• _TASK ITEM_
Repeat the records below exactly as they appear.

• _DATA TO EXAMINE_
====================

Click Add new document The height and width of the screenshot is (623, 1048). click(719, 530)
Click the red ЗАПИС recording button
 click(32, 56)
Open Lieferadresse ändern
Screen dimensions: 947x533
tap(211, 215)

====================

• _RESULT_
Click Add new document The height and width of the screenshot is (623, 1048). click(719, 530)
Click the red ЗАПИС recording button
 click(32, 56)
Open Lieferadresse ändern
Screen dimensions: 947x533
tap(211, 215)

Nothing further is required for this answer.